Dienstag, 14. Januar 2014

W389II: Stressiger Sonntagsausflug nach Casa

Youssoufia Club Berrechid - (النادي الرياضي ليوسفية برشيد)
..................................... 1:1 (0:0) ......................................
Jeunesse sportive de Kasbat Tadla (نادي شباب قصبة تادلة)
- Datum: Sonntag, 12. Januar 2014 – Anstoß: 14.30
- Wettbewerb: Botola 2/ GNF 2 [2 البطولة الوطنية المغربية] (d.h. 2. Marokkanische Fußballliga, Halbprofiliga)
- Ergebnis: 1-1 nach 95 Min. (47/48) – Halbzeit: 0-0
- Tore: 0-1 47. Alex Kwasi, 1-1 77. Kamal Ait El-Hajj
- Verwarnungen: Nr. 2, 4, 17, 24 (CAYB); Alex Kwasi, Nr. 2, NN (JSKT)
- Platzverweise: Nr. 24 von CAYB (69. wg. groben Foulspiels)
- Spielort: Casablanca; Stade Père Jégo [ملعب الأب جيكو] (Kap. 10.000, davon 7.500 Sitzplätze)
- Zuschauer: ca. 250 (darunter ca. 20 Kasbah-Tadla Fans, der Rest fast ausschließlich Berrechid)
- Unterhaltungswert: 6,0/10 (Nach mäßiger erster Halbzeit folgte eine gute zweite)
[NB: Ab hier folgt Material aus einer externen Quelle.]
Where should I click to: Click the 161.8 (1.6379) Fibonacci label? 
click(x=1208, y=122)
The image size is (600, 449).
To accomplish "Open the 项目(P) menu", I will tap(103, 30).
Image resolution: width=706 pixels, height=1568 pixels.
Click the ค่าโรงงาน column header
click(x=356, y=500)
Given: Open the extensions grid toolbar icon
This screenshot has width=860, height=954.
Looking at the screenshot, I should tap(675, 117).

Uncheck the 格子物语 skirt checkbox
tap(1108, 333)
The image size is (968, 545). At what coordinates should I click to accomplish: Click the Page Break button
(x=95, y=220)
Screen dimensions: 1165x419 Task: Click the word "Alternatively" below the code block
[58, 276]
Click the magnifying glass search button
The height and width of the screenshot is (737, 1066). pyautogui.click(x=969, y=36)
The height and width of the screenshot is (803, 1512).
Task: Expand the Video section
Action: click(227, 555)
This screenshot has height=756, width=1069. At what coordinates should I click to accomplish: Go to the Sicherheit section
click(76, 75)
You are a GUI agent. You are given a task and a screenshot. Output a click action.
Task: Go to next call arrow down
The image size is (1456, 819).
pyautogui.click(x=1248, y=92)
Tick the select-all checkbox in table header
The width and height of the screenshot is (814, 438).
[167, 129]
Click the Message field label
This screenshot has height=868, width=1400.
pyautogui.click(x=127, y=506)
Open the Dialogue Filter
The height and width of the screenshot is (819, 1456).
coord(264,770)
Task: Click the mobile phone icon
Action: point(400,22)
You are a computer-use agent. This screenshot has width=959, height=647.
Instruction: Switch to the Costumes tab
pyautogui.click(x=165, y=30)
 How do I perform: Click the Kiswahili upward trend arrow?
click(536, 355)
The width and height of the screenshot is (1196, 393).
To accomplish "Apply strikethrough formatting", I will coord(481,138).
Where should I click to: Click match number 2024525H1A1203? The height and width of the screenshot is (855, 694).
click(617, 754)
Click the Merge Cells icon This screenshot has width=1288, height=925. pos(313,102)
Chabab Essoukhour Assaouda (شباب الصخور السوداء)
................................... 1:4 (1:2) ..................................
Club Hilal Athletique Mohammedia (الهلال للمحمدية)
- Datum: Sonntag, 12. Januar 2014 – Anstoß: 11.00
- Wettbewerb: Division Pré-Honneur Groupe D [D القسم ما قبل الشرفي المجموعة] (Stadtklasse Casablanca, Gruppe D; d.h. 6. Marokkanische Fußballliga, 4. Amateurebene)
- Ergebnis: 1-4 nach 95 Min. (47/48) – Halbzeit: 1-2
- Tore: 1-0 19. (23), 1-1 27. (23), 1-2 28. (24), 1-3 71. (NN), 1-4 85. (NN)
- Verwarnungen: 2x Nr. 14, Nr. 16 (CEA); Nr. 6, 7, 8 (CHAM)
- Platzverweise: Nr. 14 von CEA (87. wg. wiederholtem Foulspiels)
- Spielort: Stade Raja Roches Noires [ملعب رجاء الصخور السوداء] (Kap. 5.000, davon 4.000 Sitzplätze)
- Zuschauer: ca. 75 (darunter ca. 5 Gästefans)
- Unterhaltungswert: 6,5/10 (Ganz ordentlicher Amateurkick)  
Photos with English and Arabic Commentary:
a) Chabab Essoukhour Assaouda v Hilal Mohammedia, Amateur Football at Stade Roches Noirs
b) Youssoufia Berrechid v Chabab Kasbah Tadla, 2nd Division at Stade Pere Jego

Als die Planung für den Sonntag bei Tisch bequatscht wurde, klang das am Freitag so:
Rita: „Berrechid? Wieso willst du zur Klappsmühle? Du bist doch viel vernünftiger als die anderen Jungs!“
Ich: „Hä? Klappsmühle?“
Rita: „Ach so, du willst die anderen Jungs dahin bringen! Das ist natürlich gut so!“
Nachdem Rita von Khadija ihr übliches „halt die Klappe und iss“ zu hören bekam, erklärte sie mir auch, warum man in Fès besser nicht „nach Berrechid“ sondern „in die Stadt Berrechid“ sagt, wenn man zu einem Spiel von Youssoufia will: die Irrenanstalt in Fès heißt nämlich genau wie die Stadt bei Casablanca, die eher für Industrie wie Getränkeabfüllung bekannt ist…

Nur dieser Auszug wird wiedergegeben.